I’ve been on a CanLit kick lately. Here are the fruits of my recent obsession with Canada’s literary and visual culture:
1. Over at the National Post, I review Camilla Gibb’s new novel The Beauty of Humanity Movement, a novel that uses cooking as a prism for viewing the recent history of Vietnam. The book left me cold, for reasons described in the revew. An excerpt:
Just as a brimming pho bowl can easily overflow, Gibb’s passion for food spills into her prose, which is soaked with cooking similes. About one character, we’re told that the feel of her breast “was like a perfect brioche from a French bakery, the nipple like a hard raisin.” This same girl is described in these terms: “Her lips like a butterfly, her skin dewy like a newly peeled potato.” Another beauty has nipples that are “more [like] grape seeds than the raisins of the [earlier] girl.”

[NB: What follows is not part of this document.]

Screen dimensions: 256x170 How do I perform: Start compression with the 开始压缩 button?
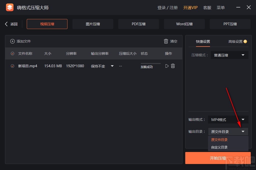pos(218,158)
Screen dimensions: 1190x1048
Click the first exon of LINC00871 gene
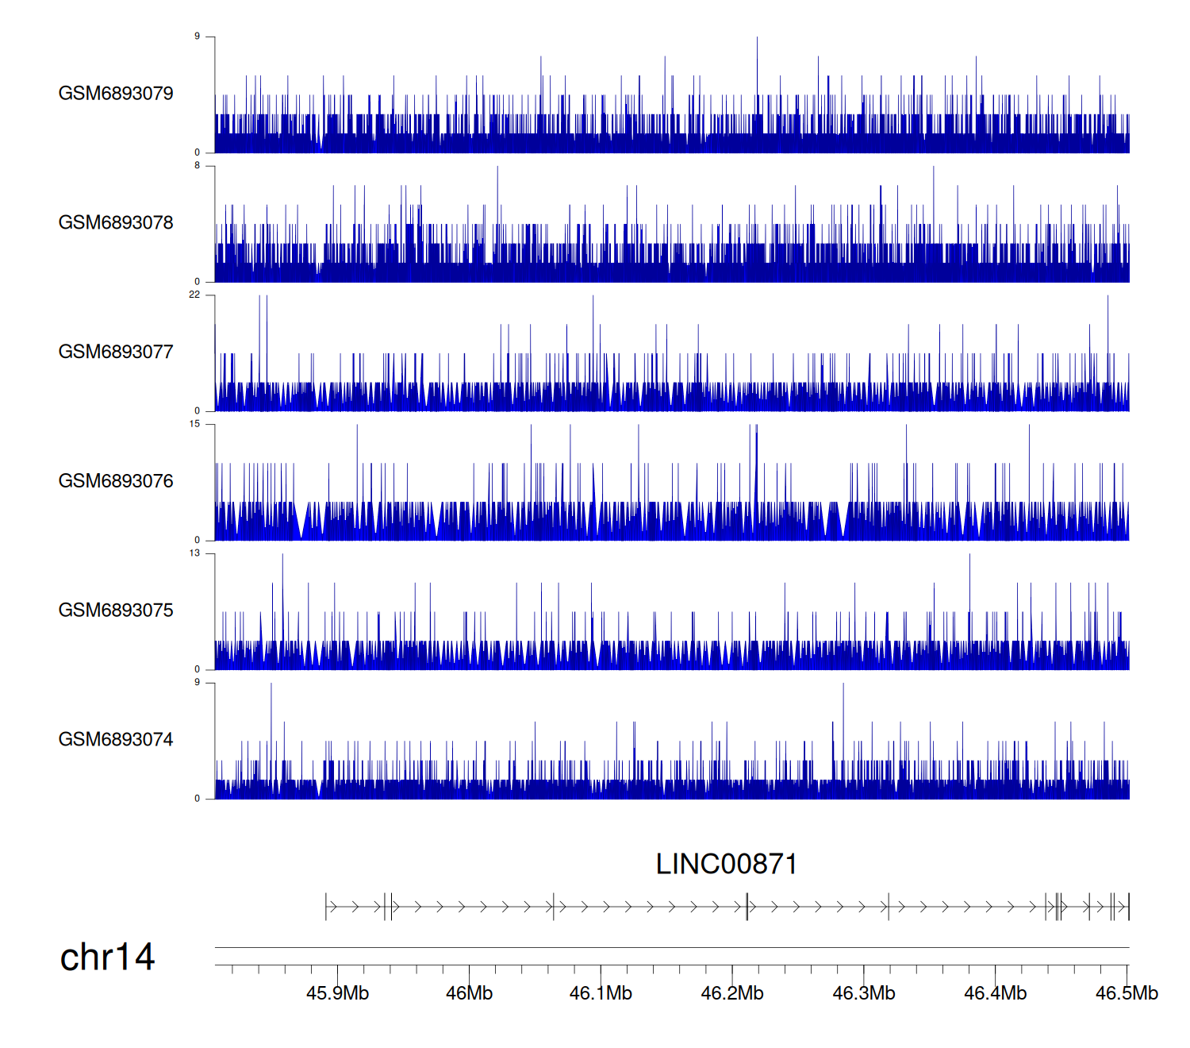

A moment of distress leads to a simile that requires a Heimlich manoeuvre: “He prayed for Dao’s life, but woke each morning in certain distress, dread lodged like an egg in his throat.” Perhaps this novel made me too gastronomically minded but my first thought was: What sort of egg? Hard-boiled? Scrambled? Poached?
2. I was much more impressed with Leon Rooke’s new story collection, The Last Shot, which I reviewed for Canadian Notes and Queries. The review is hard to excerpt but discusses Rooke’s use of pastiche and his stature as one of our greatest short story writers.